Our specific aims will address two hypotheses: 1) a lower rate of insulin-stimulated glucose transport underlies the reduction in insulin-stimulated GU in AAW; and 2) insulin-stimulated GU into adipose tissue is an important site of decreased insulin sensitivity in AAW. Furthermore, we will explore whether racial differences in skeletal muscle (e.g. fiber type, levels of Glut4 and Hexokinase) and adipokines (e.g. Adiponectin and RBP4), are associated with racial differences in GU.
Aim 1. To examine the specific steps of GU responsible for the reduced insulin stimulated peripheral GU in non-obese AAW compared to CW. We will perform dynamic PET imaging during a hyperinsulinemic euglycemic clamp and apply kinetic modeling to quantify in vivo rates of glucose delivery, transport and phosphorylation within skeletal muscle and adipose tissue, and how control of GU is distributed between these steps. Glucose transport is the major control step for insulin-stimulated GU, but glucose delivery and phosphorylation are also involved. We focus this study in non-obese women to better understand in vivo factors that contribute to the lower insulin-stimulated GU we recently observed in non-obese AAW compared to CW. We expect that lower glucose transport is the primary mechanism underlying the lower GU in AAW.
Aim 2. To characterize the contribution of skeletal muscle (biceps femoris and vastus lateralis) and adipose tissue (visceral, abdominal and mid-thigh subcutaneous) to the lower insulin stimulated GU in AAW compared to CW. In addition to mid-thigh PET imaging described in Aim 1, we will also perform abdominal imaging to measure overall GU in different skeletal muscles and adipose tissues. We will also perform a muscle biopsy to measure the proportion of Type I fibers, and levels of GLUT4 and hexokinase in vastus lateralis. In addition, we will measure plasma levels of adipokines secreted by adipose tissue.

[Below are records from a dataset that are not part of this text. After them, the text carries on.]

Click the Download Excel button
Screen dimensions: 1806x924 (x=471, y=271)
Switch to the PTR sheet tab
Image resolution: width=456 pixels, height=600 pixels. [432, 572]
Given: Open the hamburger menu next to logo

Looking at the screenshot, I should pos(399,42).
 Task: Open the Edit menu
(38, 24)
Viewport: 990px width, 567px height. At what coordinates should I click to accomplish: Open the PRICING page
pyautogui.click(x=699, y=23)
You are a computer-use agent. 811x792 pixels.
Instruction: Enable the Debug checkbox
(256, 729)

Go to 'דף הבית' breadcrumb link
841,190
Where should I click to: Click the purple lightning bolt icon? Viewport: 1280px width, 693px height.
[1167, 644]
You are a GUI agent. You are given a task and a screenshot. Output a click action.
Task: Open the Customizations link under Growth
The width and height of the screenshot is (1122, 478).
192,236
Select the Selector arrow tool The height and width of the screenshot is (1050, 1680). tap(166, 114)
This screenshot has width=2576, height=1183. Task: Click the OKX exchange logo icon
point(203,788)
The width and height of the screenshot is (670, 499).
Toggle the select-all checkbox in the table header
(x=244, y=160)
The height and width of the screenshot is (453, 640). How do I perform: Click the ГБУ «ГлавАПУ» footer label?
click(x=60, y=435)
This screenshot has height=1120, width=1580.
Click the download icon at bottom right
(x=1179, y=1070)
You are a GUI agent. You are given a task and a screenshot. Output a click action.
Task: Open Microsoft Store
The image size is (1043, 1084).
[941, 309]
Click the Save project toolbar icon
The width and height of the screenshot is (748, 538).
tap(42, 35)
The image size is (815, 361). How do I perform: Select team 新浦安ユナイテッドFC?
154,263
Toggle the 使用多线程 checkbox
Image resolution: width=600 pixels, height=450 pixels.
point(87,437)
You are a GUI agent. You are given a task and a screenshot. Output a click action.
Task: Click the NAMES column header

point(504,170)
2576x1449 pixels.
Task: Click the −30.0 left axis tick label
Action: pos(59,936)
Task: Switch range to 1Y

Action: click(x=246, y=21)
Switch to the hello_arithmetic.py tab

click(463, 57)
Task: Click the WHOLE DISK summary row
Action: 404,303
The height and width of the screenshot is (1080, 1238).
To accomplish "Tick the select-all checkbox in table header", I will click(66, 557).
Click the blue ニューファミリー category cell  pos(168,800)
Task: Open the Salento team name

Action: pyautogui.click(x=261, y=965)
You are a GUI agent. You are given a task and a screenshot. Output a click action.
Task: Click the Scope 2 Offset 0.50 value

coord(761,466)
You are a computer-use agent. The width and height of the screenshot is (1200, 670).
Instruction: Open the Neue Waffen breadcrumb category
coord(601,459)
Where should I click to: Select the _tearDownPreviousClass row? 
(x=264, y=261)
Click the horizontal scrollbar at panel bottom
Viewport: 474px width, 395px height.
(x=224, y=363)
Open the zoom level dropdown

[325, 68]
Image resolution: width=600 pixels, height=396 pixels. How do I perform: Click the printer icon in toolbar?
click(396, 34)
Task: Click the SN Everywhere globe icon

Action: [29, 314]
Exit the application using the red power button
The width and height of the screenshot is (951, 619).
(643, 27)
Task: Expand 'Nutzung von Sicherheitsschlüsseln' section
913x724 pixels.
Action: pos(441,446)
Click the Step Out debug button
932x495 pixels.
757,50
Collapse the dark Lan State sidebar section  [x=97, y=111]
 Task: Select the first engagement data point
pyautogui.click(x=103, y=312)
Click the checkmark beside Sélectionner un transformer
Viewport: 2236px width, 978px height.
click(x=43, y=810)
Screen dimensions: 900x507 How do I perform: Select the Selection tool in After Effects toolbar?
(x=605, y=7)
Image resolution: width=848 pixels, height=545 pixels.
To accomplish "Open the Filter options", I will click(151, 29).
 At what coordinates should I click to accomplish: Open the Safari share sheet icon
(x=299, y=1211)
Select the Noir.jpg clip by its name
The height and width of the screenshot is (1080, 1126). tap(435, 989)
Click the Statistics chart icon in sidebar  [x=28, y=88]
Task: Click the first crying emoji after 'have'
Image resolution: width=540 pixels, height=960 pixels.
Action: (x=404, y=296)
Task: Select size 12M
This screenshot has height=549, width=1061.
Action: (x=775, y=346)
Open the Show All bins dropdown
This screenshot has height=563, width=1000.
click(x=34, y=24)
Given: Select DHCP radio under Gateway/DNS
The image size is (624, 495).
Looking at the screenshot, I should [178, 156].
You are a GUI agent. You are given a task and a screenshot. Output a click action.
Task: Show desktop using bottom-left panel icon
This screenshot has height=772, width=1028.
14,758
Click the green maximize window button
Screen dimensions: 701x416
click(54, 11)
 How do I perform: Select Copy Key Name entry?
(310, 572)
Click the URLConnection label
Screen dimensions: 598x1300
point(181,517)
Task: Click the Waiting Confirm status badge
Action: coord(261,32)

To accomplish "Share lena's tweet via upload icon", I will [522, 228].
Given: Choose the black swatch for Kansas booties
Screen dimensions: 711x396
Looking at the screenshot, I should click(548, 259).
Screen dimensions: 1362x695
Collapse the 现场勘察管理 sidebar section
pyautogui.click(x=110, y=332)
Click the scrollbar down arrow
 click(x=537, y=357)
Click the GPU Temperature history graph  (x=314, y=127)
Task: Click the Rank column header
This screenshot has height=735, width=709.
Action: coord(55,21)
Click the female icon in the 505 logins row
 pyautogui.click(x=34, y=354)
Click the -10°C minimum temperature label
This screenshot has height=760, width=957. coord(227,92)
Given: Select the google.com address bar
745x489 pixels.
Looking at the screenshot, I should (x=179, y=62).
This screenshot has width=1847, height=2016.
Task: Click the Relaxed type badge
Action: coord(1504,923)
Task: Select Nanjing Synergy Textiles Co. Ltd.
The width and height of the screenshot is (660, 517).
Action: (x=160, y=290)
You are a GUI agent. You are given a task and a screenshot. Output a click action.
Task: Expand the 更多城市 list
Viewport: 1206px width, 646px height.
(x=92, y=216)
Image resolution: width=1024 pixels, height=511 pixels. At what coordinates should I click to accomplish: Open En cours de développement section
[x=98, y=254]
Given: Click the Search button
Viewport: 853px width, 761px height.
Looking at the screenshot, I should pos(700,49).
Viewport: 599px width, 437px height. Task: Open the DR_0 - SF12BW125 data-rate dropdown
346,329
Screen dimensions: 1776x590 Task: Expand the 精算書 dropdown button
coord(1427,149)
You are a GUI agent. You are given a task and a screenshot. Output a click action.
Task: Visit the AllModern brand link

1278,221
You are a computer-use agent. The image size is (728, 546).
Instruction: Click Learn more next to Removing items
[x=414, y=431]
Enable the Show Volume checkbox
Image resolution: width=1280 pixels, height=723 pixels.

African-American women have more than twice the risk of developing type 2 diabetes compared to Caucasian women, but the reasons behind this racial disparity are unknown. We recently demonstrated that young, non-obese African American women have a distinct form of lower insulin sensitivity (a major risk factor for development of diabetes) compared to Caucasian women, with lower tissue glucose uptake, but similar insulin sensitivity in the liver. We propose to apply advanced imaging techniques to examine the process of glucose uptake in muscle and fat tissues that may explain the lower glucose uptake in African American women. This knowledge will provide important insights into potential therapeutic targets for treatment and prevention of diabetes, which may be specific to African American women.